● PASSAGE:
[QUOTE=Cosmic Relief]
I’m a little confused about the correct use of the term “single point of failure”.
My understanding of SPOF is a system where a maximum of one component can cause a catastrophic failure. This is a good thing, because it minimizes the probability of a catastrophic failure. SPOF is a characteristic of a system, not a component.
In the computer business, people universally use SPOF as a term to describe any component that can bring the entire system down. To them, a SPOF is a critical component that is not redundant. This defnition is apparently so entrenched that I was unable to google anything other than this definition.
I think the computer people have it wrong. And ordinarily I couldn’t give a flip about terminology wars, except I believe SPOF has a specific and unambiguous meaning that is being lost through misuse.
What say you?
[/QUOTE]
I’m a mechanical engineer working in aerospace (rocket boosters and support systems); our definition for single point of failure–used in reliability and FMECA (Failure Modes and Effects Criticality Analysis)–is definitely the second. SPFs are to be avoided whenver possible; even if the incidence (or occurance)–one of three general categories used to rate the risk level–is low, the severity of failure is high, because it means an instant failure of a subsystem and potentially the entire system in some mode. (The third category is detectability or inspection, i.e. your ability to detect or identify a failure before it becomes critical to operation.) SPOFs are always high risk, and are only mitigated by a combination of high design margins, proof and acceptance testing, and inspection. Although you would like to get rid of any single point failures in a system–especially one like an aircraft or rocket booster where system failure means mission failure, loss of payload, and potential hazard–it simply isn’t possible to design a complex system without some kind of SPF as Balthizar notes.
I have to admit that I don’t really understand the o.p.'s first definition: “…a maximum of one component can cause a catastrophic failure. This is a good thing, because it minimizes the probability of a catastrophic failure…” I think he means that it is a system in which only one component can fail (???), or that the failure of one component in the system does not impact the operation of other components in the system, either because all components are redundant or because the function of an individual component is not critical to the rest of the system. In reliabillity engineering terms this would be called a “fully redundant system” (or dual redundant, triple redundant, et cetera). In rocket boosters, flight termination systems (ordnance designed to stop the motor from thrusting and/or break it into pieces that post a minimal hazard to people and structures) are always at least dual redundant; that is, they have two seperate antenna, triggering systems, ordnance lines, et cetera, so that the failure of any component on one system doesn’t impact the reliability of the other system.
Stranger

● STATED EXERCISE 1:
Can you copy the stretch of the forum thread on single points of failure from "[QUOTE=Cosmic Relief]" through "than this definition." word for word?

● SUPPLIED INFORMATION:
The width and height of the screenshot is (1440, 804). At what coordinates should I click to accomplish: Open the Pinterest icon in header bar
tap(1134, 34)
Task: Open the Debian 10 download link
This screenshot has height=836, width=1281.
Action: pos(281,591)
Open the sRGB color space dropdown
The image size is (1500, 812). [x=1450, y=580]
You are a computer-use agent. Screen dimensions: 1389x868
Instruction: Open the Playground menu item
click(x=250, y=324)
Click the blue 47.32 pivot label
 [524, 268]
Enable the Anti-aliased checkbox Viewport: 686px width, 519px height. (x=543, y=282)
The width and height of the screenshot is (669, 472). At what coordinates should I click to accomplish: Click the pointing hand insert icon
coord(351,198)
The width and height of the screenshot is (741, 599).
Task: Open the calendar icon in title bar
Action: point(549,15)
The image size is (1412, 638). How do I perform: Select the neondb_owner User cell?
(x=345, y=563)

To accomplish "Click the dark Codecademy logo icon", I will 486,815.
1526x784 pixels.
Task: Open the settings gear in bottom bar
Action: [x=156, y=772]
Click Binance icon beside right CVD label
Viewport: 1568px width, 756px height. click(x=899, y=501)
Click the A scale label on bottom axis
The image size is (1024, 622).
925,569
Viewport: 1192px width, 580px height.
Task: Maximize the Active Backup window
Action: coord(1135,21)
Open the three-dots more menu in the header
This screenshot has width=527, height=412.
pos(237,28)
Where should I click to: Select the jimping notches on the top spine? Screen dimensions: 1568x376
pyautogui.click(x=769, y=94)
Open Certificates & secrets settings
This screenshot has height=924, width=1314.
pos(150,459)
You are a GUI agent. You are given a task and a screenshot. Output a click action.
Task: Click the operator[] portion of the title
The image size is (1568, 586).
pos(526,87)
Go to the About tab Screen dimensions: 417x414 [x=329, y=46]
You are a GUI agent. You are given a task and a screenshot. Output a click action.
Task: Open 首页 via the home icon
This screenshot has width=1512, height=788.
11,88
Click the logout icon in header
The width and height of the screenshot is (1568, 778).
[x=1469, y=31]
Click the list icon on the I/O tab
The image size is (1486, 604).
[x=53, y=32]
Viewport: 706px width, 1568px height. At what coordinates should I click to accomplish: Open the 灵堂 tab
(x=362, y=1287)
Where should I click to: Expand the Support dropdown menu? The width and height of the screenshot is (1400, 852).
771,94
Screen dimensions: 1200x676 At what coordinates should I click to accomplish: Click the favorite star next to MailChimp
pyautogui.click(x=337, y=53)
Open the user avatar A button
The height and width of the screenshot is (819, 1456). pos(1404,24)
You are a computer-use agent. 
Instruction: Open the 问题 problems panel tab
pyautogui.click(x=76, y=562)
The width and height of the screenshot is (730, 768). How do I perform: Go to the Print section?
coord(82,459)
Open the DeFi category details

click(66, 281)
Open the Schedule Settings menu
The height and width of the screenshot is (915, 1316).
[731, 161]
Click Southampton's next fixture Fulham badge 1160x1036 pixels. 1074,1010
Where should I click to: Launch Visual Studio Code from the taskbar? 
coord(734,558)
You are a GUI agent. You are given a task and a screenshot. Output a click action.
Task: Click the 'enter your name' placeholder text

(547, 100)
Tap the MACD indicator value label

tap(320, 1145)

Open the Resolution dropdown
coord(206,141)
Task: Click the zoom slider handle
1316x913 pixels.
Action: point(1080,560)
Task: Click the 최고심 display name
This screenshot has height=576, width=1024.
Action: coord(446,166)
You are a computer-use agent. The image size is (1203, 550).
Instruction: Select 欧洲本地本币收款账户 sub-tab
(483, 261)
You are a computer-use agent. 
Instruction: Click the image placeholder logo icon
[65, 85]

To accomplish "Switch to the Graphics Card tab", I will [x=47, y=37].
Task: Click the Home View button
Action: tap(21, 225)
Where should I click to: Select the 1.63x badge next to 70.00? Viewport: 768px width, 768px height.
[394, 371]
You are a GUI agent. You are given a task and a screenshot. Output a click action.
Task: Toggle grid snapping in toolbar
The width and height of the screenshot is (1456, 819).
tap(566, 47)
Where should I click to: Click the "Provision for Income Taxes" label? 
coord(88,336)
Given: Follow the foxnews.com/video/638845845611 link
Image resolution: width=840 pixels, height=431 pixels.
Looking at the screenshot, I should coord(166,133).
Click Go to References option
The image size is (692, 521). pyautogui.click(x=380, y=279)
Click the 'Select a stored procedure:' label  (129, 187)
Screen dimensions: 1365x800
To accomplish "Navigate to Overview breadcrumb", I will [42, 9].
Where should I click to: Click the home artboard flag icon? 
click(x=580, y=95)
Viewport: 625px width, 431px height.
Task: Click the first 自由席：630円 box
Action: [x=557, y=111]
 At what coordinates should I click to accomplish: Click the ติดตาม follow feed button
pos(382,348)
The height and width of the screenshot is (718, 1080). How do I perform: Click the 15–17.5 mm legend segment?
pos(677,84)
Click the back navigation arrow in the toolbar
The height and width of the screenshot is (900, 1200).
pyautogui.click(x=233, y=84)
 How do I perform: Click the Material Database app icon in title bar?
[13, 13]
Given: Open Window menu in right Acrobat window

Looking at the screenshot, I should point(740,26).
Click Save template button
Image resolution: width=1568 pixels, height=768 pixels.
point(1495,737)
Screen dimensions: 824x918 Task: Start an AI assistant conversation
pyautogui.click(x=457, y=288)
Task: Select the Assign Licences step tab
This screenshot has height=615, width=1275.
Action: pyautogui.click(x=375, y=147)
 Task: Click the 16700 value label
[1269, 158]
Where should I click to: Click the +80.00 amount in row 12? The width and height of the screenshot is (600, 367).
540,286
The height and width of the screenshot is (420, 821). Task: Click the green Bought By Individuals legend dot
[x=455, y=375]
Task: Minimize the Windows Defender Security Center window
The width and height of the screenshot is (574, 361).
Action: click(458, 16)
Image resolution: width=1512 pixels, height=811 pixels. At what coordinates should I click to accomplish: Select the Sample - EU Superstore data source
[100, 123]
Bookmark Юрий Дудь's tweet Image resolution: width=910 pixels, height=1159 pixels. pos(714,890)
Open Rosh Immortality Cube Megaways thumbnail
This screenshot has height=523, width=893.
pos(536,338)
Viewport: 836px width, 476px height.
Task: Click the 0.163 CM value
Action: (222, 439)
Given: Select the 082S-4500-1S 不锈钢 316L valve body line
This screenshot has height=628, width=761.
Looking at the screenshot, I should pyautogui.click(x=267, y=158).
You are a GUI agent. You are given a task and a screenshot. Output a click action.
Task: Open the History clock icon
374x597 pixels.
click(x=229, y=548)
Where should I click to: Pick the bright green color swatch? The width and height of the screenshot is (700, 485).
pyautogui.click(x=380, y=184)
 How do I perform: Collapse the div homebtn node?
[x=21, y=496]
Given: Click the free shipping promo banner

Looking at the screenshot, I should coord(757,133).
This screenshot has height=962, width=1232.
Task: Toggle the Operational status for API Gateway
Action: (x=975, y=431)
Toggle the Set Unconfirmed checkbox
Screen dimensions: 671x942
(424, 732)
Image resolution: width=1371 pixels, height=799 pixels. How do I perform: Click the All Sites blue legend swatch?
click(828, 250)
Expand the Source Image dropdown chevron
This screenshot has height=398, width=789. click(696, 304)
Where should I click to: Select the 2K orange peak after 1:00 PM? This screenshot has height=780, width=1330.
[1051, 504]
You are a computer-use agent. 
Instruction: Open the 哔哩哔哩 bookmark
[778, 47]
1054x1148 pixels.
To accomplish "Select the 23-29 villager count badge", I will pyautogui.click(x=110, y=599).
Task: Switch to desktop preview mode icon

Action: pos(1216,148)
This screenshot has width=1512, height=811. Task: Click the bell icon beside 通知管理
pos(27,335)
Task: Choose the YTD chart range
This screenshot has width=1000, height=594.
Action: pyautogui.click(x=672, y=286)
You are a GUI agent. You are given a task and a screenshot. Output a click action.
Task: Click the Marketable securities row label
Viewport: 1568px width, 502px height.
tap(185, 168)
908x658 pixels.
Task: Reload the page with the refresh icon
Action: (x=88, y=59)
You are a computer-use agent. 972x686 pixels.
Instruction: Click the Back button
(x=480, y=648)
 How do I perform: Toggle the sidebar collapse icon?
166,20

● STATED EXERCISE 2:
Can you turn the stretch of the records from the line containing "The width and height of the screenshot is (730, 768)." through the line containing "coord(88,336)" into a JSON list of strings, with one string per line and blank lines omitted?

● CORRECT ANSWER 1:
[QUOTE=Cosmic Relief]
I’m a little confused about the correct use of the term “single point of failure”.
My understanding of SPOF is a system where a maximum of one component can cause a catastrophic failure. This is a good thing, because it minimizes the probability of a catastrophic failure. SPOF is a characteristic of a system, not a component.
In the computer business, people universally use SPOF as a term to describe any component that can bring the entire system down. To them, a SPOF is a critical component that is not redundant. This defnition is apparently so entrenched that I was unable to google anything other than this definition.

● CORRECT ANSWER 2:
[
  "The width and height of the screenshot is (730, 768). How do I perform: Go to the Print section?",
  "coord(82,459)",
  "Open the DeFi category details",
  "click(66, 281)",
  "Open the Schedule Settings menu",
  "The height and width of the screenshot is (915, 1316).",
  "[731, 161]",
  "Click Southampton's next fixture Fulham badge 1160x1036 pixels. 1074,1010",
  "Where should I click to: Launch Visual Studio Code from the taskbar? ",
  "coord(734,558)",
  "You are a GUI agent. You are given a task and a screenshot. Output a click action.",
  "Task: Click the 'enter your name' placeholder text",
  "(547, 100)",
  "Tap the MACD indicator value label",
  "tap(320, 1145)",
  "Open the Resolution dropdown",
  "coord(206,141)",
  "Task: Click the zoom slider handle",
  "1316x913 pixels.",
  "Action: point(1080,560)",
  "Task: Click the 최고심 display name",
  "This screenshot has height=576, width=1024.",
  "Action: coord(446,166)",
  "You are a computer-use agent. The image size is (1203, 550).",
  "Instruction: Select 欧洲本地本币收款账户 sub-tab",
  "(483, 261)",
  "You are a computer-use agent. ",
  "Instruction: Click the image placeholder logo icon",
  "[65, 85]",
  "To accomplish \"Switch to the Graphics Card tab\", I will [x=47, y=37].",
  "Task: Click the Home View button",
  "Action: tap(21, 225)",
  "Where should I click to: Select the 1.63x badge next to 70.00? Viewport: 768px width, 768px height.",
  "[394, 371]",
  "You are a GUI agent. You are given a task and a screenshot. Output a click action.",
  "Task: Toggle grid snapping in toolbar",
  "The width and height of the screenshot is (1456, 819).",
  "tap(566, 47)",
  "Where should I click to: Click the \"Provision for Income Taxes\" label? ",
  "coord(88,336)"
]